Start the uwsgi server with

uwsgi --ini frb_cand_uwsgi.ini

This will run in the background and the following sections describe how to restarting and stopping the server.

Restarting the server

kill -HUP `cat /tmp/project-master.pid`

Stopping the server

uwsgi --stop /tmp/project-master.pid

Installing updates

If the updates are small normally something as simple as the following will suffice:

git pull
kill -HUP `cat /tmp/project-master.pid`

Larger updates may need a combination of the following commands

git pull
# Stop server
uwsgi --stop /tmp/project-master.pid
# Check for new dependent software
pip install -r requirements.txt
# Check for new static files
python manage.py collectstatic
# Make any required changes to the backend database
python manage.py makemigrations
python manage.py migrate
# Start server
uwsgi --ini frb_cand_uwsgi.ini

Software Developer Documentation

Uploading data

Users will upload data to the database with the upload_cand.py script, which parses input YAML files and puts the data into the relevant tables. The triggered steps are handled using signals.py, which will be explained in the next sections.

Slack Integration

Each time a new FRBEvent is created, the slack_trigger and slack_event_post functions in signals.py will be triggered and send off a Slack message describing the event. This is done in the slack_event_post view, which makes a block for each image and two response buttons.
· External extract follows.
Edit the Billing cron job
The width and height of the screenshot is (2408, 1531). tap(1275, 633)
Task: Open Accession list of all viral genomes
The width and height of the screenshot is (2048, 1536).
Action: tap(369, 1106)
The Slack App that handles this is frb_cand which posts to the private channel nick_frb_cand_testing currently. This is sent to slack using a webhook URL, which should be set in the settings.ini and changed here (if you have permissions).

This could be changed in production, or making a separate app for production may be more manageable. The required permissions are

  • Post messages to specific channels in Slack

  • View basic information about public channels in a workspace

  • Send messages as @frbcand (or whatever the new app name is)

  • Post messages to a private group

The buttons will return a JSON dump to the web app through the slack_get_rating view. The URL for the app is set within the Interactivity & Shortcuts settings page for the app (currently https://frb-classifier.duckdns.org/slack_get_rating/). The JSON is parsed, and the rating is recorded in the database and with a slack message.

Transient Name Server Integration

The TNS has a production version (https://www.wis-tns.org/) and a testing version (https://sandbox.wis-tns.org/) of the site. We currently only use the testing sandbox version. There is some documentation but it is lacking for the FRB API.

We only submit the first FRB radio measurement to the TNS. It submits the FRBEvent with the submit_frb_to_tns view, which dumps a JSON the TNS CRAFT_bot and then waits for a response that contains the transient name. We then record this name in the database.

You should have access to the CRAFT_bot as long as you have access to the CRAFT TNS group. You can request an invite to the CRAFT TNS group from Ryan Shannon.

Sometimes the API stops working, but updating the API key fixes it. Go to the Edit CRAFT_bot page and tick “Create new API Key” and click save. Copy the key it outputs into the TNS_API_KEY in the settings.ini and restart the server.

VOEvent Integration

Currently, we only locally (not to a broker) submit VOEvents for the first radio detection (no follow-ups or event withdrawals). make_voevent in signals.py creates the VOEvent using voevent-parse and using this template. It then submits the event using comet-sendvo and records it in the database.